* _Exercise task_: Rewrite the part of the records that opens with the line containing "Task: Click the green end-point dot on chart" and closes with the line containing "Copy the API". Replace "API Token" with "access key" and leave everything else unchanged.

>> begin Stored rows

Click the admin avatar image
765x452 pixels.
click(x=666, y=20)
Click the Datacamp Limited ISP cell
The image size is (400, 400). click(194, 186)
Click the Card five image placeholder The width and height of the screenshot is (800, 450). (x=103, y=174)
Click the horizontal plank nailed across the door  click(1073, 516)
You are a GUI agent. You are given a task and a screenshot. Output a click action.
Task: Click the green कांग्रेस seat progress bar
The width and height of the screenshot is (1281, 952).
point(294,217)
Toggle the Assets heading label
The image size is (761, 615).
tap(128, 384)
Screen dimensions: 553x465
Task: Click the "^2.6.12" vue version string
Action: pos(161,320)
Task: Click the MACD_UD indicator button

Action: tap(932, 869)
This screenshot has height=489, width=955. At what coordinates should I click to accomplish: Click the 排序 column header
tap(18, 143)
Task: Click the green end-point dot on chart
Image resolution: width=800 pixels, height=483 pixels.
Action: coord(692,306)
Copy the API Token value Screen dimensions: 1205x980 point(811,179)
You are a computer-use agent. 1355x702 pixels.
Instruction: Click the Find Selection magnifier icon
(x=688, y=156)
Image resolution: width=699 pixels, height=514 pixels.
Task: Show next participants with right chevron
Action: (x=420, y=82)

>> end Stored rows

* _Task solution_:
Task: Click the green end-point dot on chart
Image resolution: width=800 pixels, height=483 pixels.
Action: coord(692,306)
Copy the access key value Screen dimensions: 1205x980 point(811,179)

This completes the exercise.